Is Climate Change a Reality?

Is Climate Change a Reality?

The Mangaung Metro Municipality experience

Whether or not climate change is a reality is a dilemma faced by many within the farming community and poses different questions. For example, why have the onset date and duration of seasonal rainfall changed? Why are we noticing the intensification of prolonged dry spells that can last up to 28 days? Why do different types of weeds thrive during prolonged dry spells in comparison to planted crops?

Farmers in Mangaung Metro Municipality (MMM) in the Free State Province experienced exceptionally long dry spells during the summer of 2018/19. The average daily rainfall received in December 2018 was 0.7 mm with a maximum of 13.7 mm and a total of only 21.6 mm for the month. With maximum temperatures ranging from 30 to 40ºC, this indicates that the evapotranspiration rate was very high. The following month the first good rains were experienced on 1 January 2019 with an amount of 25.4 mm, followed by 5.3 mm the next day. Thereafter, 8.9 mm was recorded on 29 January. However, a total amount of 97.8 mm was received during February 2019 with rains occurring every 3 to 5 days.

**Record set**:
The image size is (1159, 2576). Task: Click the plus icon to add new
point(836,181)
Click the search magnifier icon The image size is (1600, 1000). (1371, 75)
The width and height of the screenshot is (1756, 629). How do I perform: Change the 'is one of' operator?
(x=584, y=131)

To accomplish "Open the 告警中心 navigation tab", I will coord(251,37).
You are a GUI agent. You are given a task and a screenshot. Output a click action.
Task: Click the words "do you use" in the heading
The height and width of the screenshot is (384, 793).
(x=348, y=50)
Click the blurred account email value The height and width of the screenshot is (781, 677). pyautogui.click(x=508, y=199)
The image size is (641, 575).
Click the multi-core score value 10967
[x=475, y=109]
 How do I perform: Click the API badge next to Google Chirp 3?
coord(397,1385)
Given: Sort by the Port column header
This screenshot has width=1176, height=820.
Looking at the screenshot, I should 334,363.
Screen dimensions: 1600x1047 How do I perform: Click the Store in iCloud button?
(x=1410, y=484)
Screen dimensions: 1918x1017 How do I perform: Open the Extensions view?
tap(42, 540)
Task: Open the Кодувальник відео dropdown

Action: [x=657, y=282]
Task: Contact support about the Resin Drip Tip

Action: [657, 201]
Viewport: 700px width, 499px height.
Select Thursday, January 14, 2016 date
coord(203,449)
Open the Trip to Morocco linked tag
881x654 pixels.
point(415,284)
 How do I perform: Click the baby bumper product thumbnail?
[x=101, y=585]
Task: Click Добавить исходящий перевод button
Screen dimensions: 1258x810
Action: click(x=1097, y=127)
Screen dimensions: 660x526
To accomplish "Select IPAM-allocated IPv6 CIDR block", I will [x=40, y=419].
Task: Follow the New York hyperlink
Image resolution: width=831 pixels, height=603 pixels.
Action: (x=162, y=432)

**Given exercise A**: Reproduce the stretch of the climate change text from "Whether or not" through "to planted crops?".
**Given exercise B**:
Answer these questions from the climate change text:
(i) Up to how many days can the prolonged dry spells last?
(ii) What was the total rainfall for December 2018?
(iii) How much rain fell during February 2019?

**Full solution A**:
Whether or not climate change is a reality is a dilemma faced by many within the farming community and poses different questions. For example, why have the onset date and duration of seasonal rainfall changed? Why are we noticing the intensification of prolonged dry spells that can last up to 28 days? Why do different types of weeds thrive during prolonged dry spells in comparison to planted crops?

**Full solution B**:
(i) Up to 28 days
(ii) 21.6 mm
(iii) 97.8 mm